According to Slatter, there are six major sources of cost disadvantage which can lead to a firm having to charge higher prices than its competitors. Let us analyze and apply the six factors illustrated by Slatter, to the Xerox corporation to get a better picture of the negative consequences of high overhead costs:
Due to staggering assets and international ventures that this long-standing company had accumulated over the past few decades, Xerox’s cash position had become tenuous. Its liquidity had deteriorated to the point where capital markets froze Xerox out. Cash is king in an economy in recession. like in 2000, and Xerox was crippled with assets without cash flow. High overhead costs piled up due management’s obsession with expensive quality control measures during a fairly weak financial position. A perfect quality index while being admirable, costs a lot of money. The trade-offs associated with 100% quality proved to be too large, leading Xerox to increase its pricing scheme, thus creating a negative competitive position. Some international and even local markets were not willing to pay the price for quality especially when Japanese low cost, high-quality products began invading the market. Xerox’s biggest weakness proved to be its financial situation, and specifically the heavy debt and the low profitability.
The organization was too large leading to huge overhead costs.

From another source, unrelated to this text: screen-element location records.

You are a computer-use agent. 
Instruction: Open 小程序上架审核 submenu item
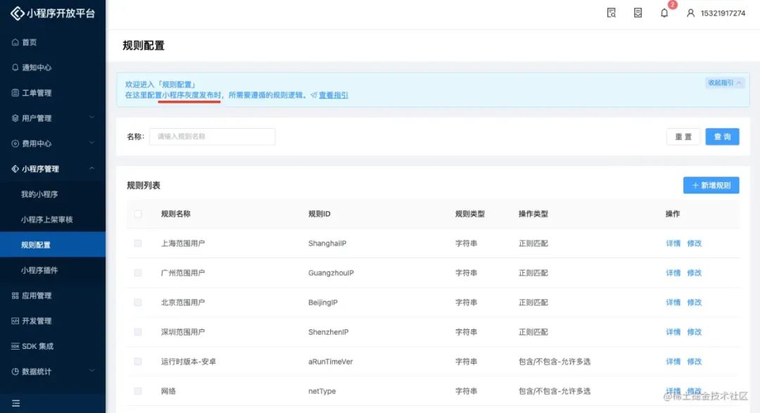[x=46, y=220]
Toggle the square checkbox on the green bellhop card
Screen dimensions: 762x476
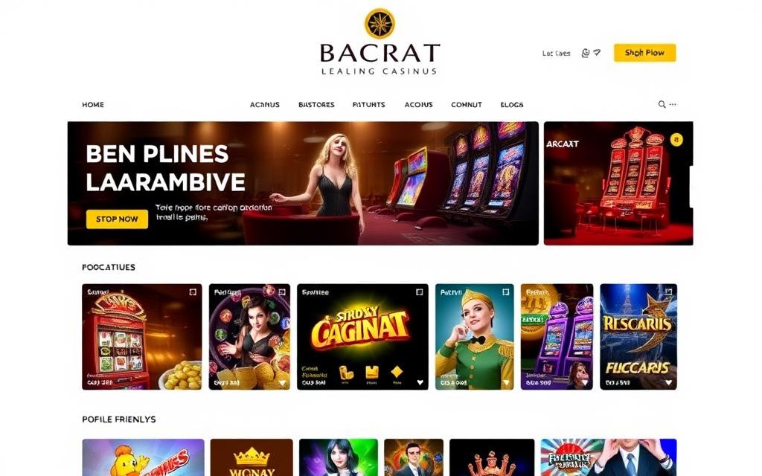click(505, 292)
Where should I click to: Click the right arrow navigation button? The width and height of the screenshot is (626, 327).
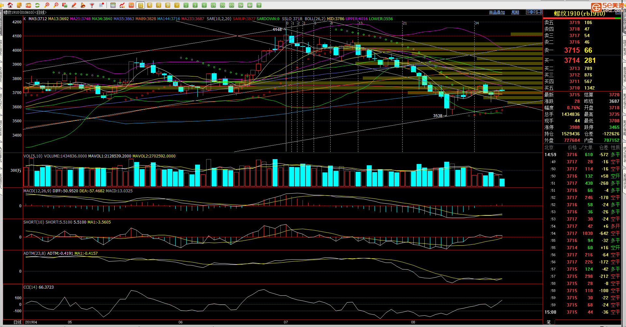coord(534,12)
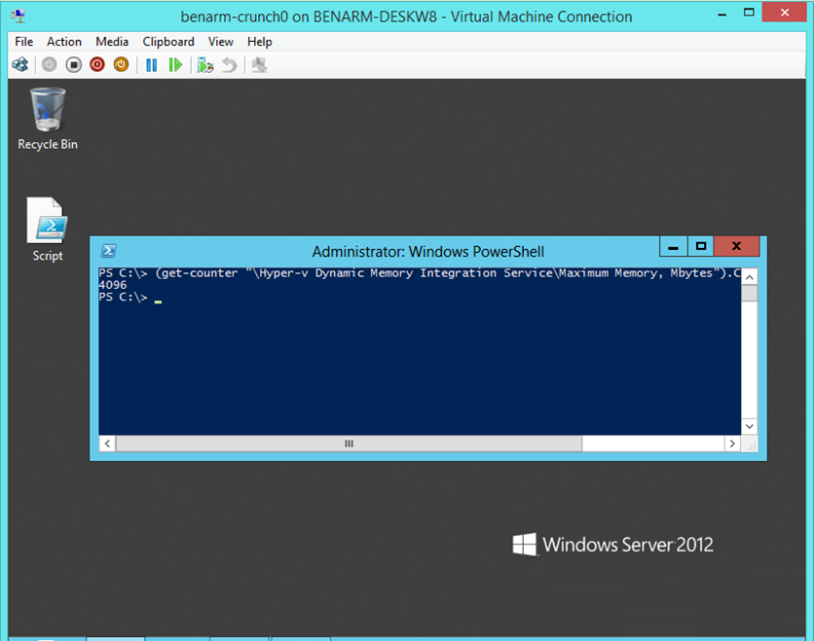Click the green Reset/Resume icon
This screenshot has width=814, height=641.
175,65
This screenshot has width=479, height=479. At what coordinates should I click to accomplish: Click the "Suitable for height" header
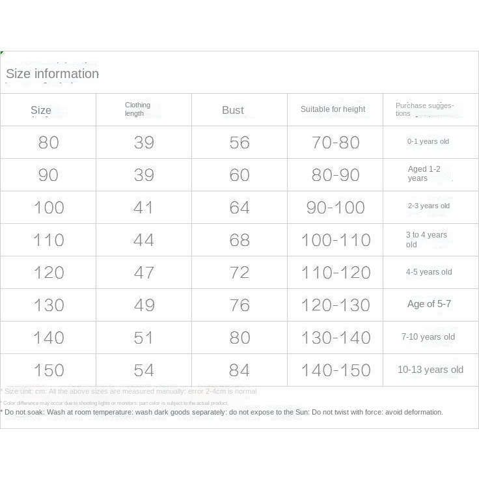point(333,109)
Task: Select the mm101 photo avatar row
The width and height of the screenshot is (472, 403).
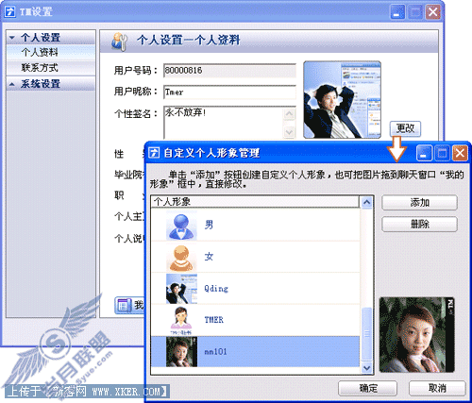Action: click(255, 352)
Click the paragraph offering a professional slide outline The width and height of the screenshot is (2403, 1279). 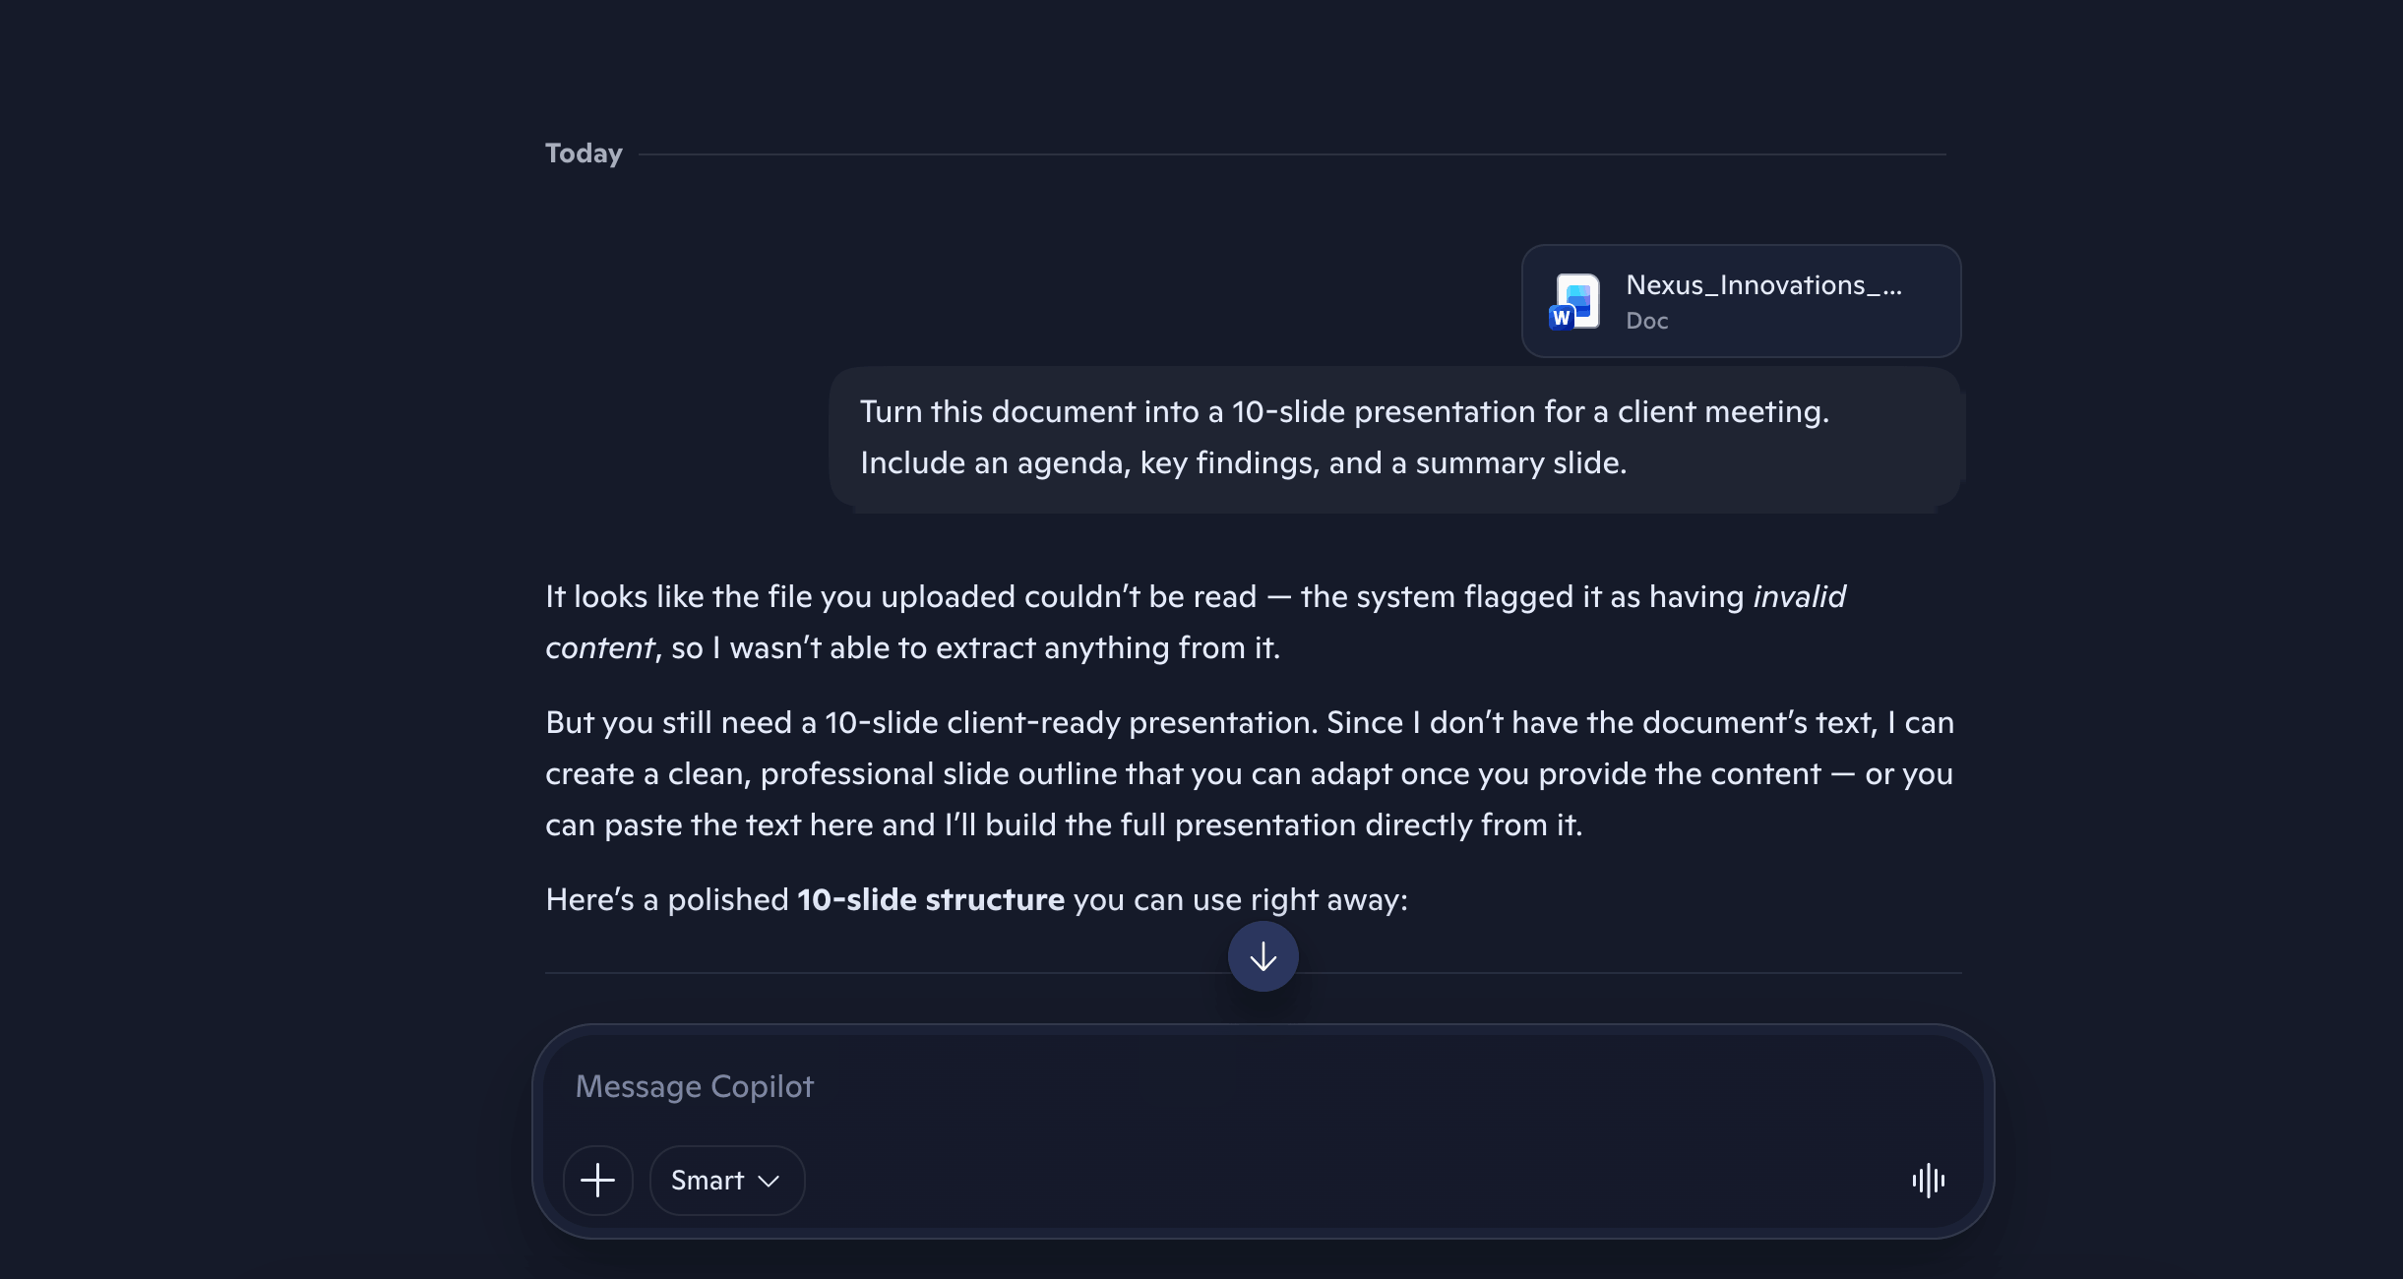click(x=1250, y=773)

Unlike its competitors who were concentrating on more advanced and diversified technology, Xerox employees were living in the past in spite of Xerox’s attempts at diversification. They still were focused on being a copier company rather than a profitable documentation company or a modern information technology company. This resulted in a loss of direction. Like all giant companies, it was difficult for talented innovators and entrepreneurs to survive, and instead, the mediocrity had taken over and threatened the company from the inside. The once-thriving copier division was still too influential and vetoed other innovative projects. (Johan Olsson, January 1996). This made Xerox have weak credibility on the IT-business side lending it a less sophisticated image than its competition.
Absolute cost disadvantages which result from competitors controlling strategic variable not available to the firm itself:
Let us take the example of the Japanese company Canon, which proved to be Xerox’s biggest and cleverest opponent. As a late entrant in the copier market, Canon was forced to concentrate on niches where Xerox was weak. One of these was the low end, which Canon attacked with a series of progressively smaller machines, culminating, in 1982, with the launch of the personal copier. Copiers were notorious for breaking down, a propensity Xerox exploited by charging for service calls. Canon realized that to be successful, a personal copier would not only have to be cheap, it would also have to be virtually service free. Canon’s revolutionary solution was to include all the key components – drum, charger, toner, and cleaner – in a replaceable cartridge.